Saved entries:
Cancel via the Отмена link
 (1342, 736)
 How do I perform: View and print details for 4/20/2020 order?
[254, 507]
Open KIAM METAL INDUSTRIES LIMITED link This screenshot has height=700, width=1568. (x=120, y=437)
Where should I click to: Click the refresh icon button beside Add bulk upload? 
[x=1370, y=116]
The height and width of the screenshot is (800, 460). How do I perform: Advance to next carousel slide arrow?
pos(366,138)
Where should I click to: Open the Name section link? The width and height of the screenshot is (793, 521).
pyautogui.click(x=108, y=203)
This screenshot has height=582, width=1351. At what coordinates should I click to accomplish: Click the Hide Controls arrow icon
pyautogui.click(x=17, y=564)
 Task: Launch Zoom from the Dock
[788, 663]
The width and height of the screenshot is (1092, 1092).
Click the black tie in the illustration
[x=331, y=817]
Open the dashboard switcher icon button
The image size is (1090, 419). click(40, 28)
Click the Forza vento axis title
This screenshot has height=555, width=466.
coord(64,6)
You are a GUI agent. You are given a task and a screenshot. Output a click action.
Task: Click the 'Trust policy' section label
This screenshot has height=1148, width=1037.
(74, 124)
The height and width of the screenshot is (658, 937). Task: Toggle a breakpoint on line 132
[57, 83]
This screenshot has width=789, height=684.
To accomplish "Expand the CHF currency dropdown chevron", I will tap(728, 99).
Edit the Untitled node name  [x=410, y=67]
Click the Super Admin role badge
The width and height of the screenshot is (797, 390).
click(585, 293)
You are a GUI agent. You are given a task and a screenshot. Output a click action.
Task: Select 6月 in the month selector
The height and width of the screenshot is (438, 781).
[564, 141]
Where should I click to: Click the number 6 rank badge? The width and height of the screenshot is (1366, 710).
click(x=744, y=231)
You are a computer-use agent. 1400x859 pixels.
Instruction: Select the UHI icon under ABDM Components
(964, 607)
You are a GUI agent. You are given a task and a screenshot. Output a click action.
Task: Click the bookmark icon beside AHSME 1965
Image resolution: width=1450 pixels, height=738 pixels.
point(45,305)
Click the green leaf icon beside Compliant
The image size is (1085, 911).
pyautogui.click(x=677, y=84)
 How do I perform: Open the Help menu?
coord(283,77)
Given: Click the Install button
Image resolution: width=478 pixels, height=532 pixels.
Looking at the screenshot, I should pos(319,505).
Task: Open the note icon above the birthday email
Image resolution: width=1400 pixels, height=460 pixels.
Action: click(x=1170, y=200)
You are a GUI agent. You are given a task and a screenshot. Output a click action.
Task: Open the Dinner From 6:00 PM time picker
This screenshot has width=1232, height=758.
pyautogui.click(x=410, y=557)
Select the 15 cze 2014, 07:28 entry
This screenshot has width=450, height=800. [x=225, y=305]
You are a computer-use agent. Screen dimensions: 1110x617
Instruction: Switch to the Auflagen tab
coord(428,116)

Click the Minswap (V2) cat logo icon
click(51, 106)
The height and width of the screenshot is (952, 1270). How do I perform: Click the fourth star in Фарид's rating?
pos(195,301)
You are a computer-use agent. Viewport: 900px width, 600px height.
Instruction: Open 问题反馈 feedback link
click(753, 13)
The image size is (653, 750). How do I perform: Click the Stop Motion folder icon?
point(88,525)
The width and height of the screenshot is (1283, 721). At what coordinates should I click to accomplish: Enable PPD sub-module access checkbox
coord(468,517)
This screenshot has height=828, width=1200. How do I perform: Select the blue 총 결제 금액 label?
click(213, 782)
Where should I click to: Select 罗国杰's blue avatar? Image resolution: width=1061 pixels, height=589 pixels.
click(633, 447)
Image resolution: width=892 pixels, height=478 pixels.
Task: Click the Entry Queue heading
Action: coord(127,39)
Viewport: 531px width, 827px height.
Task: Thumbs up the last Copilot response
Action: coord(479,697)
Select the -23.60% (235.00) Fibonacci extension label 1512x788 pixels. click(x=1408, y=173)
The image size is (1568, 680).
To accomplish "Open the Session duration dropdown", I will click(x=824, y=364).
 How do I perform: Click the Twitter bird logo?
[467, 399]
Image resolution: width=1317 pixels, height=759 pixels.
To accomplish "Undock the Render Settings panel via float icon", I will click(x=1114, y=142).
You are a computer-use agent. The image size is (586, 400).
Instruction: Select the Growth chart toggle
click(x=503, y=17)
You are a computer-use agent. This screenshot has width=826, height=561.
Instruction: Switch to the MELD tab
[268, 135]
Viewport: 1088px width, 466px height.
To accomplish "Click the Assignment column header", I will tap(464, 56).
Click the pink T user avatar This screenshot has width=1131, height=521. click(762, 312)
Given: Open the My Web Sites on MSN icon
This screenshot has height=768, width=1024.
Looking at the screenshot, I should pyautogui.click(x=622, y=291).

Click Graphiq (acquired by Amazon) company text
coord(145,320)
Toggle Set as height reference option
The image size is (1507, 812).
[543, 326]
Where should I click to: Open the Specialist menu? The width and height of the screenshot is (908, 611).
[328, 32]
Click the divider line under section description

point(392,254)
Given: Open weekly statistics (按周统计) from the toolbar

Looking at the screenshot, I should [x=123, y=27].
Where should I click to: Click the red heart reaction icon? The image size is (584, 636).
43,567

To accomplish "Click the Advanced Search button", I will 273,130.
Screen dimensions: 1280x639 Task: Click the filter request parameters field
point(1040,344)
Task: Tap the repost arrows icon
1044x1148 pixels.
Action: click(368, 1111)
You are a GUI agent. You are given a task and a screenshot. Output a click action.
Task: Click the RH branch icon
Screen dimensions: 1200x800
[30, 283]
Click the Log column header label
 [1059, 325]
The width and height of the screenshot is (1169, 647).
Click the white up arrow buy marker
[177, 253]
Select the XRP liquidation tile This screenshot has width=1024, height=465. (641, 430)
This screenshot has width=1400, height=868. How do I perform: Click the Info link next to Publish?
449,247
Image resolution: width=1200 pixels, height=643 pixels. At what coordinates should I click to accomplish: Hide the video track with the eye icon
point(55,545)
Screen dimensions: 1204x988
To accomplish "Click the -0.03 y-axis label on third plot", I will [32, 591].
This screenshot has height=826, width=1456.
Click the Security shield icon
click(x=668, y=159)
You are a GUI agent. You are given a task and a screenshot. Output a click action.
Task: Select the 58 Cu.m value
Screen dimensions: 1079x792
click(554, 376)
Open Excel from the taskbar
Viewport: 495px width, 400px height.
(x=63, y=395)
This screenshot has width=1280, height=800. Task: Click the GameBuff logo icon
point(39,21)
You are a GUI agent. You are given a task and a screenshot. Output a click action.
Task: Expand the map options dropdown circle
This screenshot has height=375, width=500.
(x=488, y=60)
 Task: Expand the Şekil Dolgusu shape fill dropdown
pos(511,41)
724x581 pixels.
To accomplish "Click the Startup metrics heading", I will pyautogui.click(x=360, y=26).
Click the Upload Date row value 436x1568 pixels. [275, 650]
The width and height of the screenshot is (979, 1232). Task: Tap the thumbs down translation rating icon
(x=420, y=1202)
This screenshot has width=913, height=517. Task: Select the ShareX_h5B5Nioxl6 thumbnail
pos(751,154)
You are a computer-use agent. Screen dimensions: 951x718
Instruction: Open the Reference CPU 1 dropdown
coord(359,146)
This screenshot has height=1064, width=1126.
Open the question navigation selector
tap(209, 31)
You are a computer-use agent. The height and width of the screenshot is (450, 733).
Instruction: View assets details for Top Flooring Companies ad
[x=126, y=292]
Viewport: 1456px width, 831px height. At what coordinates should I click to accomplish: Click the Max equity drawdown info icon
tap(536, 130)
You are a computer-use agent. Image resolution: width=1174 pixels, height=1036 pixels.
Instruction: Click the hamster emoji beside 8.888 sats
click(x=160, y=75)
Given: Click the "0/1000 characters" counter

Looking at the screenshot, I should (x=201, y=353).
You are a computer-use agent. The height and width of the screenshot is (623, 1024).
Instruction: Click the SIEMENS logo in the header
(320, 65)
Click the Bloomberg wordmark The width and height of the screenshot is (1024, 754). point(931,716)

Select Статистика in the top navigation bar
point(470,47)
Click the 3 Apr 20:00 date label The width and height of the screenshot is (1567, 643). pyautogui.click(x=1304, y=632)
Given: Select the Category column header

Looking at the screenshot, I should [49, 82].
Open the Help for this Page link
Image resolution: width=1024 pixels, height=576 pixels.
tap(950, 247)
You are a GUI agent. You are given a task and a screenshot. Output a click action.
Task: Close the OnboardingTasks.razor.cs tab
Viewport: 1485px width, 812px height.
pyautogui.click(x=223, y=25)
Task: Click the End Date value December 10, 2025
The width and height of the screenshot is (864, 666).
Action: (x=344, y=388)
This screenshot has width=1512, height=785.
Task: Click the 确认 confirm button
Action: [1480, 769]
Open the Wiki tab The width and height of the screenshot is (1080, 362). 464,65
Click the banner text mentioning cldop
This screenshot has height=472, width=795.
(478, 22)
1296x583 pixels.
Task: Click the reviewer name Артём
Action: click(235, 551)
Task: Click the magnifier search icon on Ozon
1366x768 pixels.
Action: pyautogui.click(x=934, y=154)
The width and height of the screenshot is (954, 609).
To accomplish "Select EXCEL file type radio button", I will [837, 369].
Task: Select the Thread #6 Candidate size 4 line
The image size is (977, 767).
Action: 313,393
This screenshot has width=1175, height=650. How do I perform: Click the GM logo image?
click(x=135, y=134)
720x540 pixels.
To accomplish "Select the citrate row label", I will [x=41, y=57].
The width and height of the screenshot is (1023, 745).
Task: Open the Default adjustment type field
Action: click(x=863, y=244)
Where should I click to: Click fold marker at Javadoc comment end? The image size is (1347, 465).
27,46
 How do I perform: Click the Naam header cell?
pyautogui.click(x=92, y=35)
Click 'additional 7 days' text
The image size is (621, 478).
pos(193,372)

▶ INSTRUCTIONS FOR THE TASK:
Look through the data above and return each line where the string "value" occurs.

▶ ANSWER TO THIS TASK:
Task: Select the 58 Cu.m value
Click the Upload Date row value 436x1568 pixels. [275, 650]
Task: Click the End Date value December 10, 2025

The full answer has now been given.